* WORK REQUIRED *
Reproduce verbatim the portion of the material below that begins with the line containing "Task: Click the Kamera text label" and ends with the line containing "(x=337, y=194)", both lines included.

* EXTRACTED ENTRIES *
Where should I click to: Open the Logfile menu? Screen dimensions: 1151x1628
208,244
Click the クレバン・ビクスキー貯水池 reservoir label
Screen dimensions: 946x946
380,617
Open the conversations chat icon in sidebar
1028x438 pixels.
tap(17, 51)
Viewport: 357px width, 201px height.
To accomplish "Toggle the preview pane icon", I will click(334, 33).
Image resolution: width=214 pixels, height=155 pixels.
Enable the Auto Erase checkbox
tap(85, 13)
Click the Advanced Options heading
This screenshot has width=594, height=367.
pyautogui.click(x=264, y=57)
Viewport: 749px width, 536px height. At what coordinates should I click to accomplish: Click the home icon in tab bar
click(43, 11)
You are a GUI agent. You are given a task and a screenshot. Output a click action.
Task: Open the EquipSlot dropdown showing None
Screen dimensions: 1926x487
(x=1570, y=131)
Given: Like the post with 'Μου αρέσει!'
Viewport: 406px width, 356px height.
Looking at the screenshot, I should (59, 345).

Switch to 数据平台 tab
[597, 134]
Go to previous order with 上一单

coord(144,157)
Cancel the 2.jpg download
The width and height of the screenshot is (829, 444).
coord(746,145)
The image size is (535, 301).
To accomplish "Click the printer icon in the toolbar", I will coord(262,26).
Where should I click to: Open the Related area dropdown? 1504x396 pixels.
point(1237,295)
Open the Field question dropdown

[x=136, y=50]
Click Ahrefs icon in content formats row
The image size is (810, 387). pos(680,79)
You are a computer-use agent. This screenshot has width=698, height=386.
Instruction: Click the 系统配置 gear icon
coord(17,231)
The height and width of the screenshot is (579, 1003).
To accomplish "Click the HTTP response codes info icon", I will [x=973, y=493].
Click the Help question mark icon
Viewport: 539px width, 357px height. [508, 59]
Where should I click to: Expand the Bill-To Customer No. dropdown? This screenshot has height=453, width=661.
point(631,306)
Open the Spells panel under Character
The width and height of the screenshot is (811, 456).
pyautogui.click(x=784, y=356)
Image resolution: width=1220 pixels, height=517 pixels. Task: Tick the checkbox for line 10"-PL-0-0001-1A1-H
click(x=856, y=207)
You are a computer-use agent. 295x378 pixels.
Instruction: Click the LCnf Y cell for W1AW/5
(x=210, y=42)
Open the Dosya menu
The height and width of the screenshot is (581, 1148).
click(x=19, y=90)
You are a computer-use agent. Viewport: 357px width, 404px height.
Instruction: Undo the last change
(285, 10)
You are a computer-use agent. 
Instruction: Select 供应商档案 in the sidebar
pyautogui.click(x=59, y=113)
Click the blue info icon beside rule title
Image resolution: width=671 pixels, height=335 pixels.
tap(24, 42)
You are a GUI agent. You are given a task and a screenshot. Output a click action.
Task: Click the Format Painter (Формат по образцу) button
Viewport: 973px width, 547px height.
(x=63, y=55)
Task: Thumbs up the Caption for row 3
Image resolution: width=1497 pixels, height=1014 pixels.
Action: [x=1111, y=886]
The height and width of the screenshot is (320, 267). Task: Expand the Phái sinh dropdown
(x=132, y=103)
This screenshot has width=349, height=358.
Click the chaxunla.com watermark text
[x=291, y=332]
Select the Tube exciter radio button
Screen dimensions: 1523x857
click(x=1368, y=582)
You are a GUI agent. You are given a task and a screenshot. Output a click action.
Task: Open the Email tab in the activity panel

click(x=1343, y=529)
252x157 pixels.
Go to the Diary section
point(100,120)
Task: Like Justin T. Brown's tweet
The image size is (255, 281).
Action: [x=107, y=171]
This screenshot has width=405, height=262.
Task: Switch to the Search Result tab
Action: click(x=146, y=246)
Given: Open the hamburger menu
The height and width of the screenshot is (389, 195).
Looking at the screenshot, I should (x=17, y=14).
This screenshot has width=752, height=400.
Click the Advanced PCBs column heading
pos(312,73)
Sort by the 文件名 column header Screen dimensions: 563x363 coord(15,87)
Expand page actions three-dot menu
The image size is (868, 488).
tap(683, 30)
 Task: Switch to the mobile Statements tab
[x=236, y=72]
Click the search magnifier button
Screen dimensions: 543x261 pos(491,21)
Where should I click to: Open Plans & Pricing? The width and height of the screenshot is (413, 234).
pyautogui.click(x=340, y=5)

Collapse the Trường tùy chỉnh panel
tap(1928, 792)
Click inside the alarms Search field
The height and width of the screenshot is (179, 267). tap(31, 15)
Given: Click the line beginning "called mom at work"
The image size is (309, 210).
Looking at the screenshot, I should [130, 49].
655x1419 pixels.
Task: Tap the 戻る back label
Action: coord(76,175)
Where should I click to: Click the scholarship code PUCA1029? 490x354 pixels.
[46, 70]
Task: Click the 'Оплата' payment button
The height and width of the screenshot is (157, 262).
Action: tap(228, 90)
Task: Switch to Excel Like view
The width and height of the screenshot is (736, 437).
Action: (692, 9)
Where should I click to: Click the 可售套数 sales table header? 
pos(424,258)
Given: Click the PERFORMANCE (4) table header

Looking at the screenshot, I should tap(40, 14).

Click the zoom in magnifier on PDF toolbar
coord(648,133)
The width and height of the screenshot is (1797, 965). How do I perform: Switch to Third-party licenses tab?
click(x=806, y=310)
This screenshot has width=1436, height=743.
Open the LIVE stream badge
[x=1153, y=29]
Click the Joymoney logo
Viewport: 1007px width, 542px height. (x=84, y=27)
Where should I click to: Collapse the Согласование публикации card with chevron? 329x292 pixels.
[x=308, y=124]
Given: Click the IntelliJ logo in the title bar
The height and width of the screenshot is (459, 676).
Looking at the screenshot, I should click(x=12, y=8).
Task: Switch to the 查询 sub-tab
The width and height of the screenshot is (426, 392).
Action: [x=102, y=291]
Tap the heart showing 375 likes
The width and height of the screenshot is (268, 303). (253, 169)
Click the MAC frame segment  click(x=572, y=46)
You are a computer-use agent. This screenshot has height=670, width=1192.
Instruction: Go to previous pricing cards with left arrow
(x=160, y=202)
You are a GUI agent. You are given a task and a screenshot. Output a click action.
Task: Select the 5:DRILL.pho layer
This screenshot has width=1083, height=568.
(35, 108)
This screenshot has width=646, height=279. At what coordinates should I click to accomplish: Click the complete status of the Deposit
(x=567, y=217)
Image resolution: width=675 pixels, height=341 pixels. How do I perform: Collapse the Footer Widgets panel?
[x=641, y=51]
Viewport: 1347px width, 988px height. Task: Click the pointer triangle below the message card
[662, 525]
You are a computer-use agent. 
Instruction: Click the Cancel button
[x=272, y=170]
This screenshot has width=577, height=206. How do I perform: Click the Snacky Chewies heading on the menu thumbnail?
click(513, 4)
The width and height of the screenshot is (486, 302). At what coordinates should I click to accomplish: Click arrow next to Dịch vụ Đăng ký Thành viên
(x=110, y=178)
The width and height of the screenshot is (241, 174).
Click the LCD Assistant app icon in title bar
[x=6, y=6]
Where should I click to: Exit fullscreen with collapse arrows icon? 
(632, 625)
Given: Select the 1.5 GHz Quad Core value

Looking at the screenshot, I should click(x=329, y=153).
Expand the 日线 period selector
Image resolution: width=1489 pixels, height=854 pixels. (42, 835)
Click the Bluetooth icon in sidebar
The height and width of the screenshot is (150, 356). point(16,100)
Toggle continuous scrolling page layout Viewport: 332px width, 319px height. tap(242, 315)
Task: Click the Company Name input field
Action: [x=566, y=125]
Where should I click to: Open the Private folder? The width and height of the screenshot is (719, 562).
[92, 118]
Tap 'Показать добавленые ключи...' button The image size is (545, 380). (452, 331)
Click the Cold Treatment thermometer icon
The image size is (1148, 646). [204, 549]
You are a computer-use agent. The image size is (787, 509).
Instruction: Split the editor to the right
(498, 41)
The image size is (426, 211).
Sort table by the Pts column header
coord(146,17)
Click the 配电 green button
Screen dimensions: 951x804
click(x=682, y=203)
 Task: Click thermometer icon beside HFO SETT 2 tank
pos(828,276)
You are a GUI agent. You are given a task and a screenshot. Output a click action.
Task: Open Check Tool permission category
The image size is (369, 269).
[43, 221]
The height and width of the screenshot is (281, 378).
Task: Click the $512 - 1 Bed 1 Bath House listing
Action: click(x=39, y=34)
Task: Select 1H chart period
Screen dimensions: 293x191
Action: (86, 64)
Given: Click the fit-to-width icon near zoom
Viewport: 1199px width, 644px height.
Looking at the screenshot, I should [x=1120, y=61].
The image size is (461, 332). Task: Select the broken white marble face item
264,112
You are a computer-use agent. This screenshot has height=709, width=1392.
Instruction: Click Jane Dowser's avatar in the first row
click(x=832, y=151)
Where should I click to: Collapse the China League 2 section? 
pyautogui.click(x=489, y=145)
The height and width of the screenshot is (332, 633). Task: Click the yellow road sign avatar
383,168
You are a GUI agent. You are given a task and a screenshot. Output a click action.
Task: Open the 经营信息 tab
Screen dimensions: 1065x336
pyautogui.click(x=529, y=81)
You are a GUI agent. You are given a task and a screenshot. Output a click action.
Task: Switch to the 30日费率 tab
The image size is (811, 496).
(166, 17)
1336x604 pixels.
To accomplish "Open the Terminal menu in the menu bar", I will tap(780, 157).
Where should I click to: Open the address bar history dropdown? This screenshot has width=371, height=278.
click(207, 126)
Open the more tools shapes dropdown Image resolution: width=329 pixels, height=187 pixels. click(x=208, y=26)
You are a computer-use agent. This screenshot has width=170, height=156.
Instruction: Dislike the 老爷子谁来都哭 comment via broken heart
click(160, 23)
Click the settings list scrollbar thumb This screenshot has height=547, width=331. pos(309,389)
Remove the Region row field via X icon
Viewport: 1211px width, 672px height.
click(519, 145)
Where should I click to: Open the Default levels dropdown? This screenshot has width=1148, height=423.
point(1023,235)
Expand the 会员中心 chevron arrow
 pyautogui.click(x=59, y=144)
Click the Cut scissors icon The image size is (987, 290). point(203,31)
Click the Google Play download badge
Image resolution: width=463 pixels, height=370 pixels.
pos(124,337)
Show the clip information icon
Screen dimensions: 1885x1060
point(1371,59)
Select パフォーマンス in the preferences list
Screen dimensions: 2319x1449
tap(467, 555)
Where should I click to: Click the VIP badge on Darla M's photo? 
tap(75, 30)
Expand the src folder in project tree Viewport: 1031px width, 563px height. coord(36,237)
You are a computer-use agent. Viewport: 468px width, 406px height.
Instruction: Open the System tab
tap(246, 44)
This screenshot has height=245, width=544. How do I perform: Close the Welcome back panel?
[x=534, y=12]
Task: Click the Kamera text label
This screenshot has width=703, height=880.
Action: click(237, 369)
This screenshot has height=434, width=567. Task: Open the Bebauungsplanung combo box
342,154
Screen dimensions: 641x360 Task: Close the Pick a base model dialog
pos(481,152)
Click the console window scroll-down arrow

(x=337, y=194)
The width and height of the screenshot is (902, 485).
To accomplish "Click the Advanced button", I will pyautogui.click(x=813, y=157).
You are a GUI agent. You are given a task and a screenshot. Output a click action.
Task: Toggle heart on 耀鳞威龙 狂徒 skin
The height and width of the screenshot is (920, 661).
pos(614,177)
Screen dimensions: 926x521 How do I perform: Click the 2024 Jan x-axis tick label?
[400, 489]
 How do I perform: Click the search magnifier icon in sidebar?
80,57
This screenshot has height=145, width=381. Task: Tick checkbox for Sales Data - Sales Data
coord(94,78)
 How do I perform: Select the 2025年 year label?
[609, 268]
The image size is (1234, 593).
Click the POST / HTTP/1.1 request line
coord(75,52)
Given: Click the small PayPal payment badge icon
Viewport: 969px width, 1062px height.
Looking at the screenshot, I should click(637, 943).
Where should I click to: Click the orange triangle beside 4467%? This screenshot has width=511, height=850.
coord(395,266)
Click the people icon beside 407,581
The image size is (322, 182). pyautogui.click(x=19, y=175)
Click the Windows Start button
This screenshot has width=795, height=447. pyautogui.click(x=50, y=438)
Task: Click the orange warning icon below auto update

* WRITTEN SOLUTION *
Task: Click the Kamera text label
This screenshot has width=703, height=880.
Action: click(237, 369)
This screenshot has height=434, width=567. Task: Open the Bebauungsplanung combo box
342,154
Screen dimensions: 641x360 Task: Close the Pick a base model dialog
pos(481,152)
Click the console window scroll-down arrow

(x=337, y=194)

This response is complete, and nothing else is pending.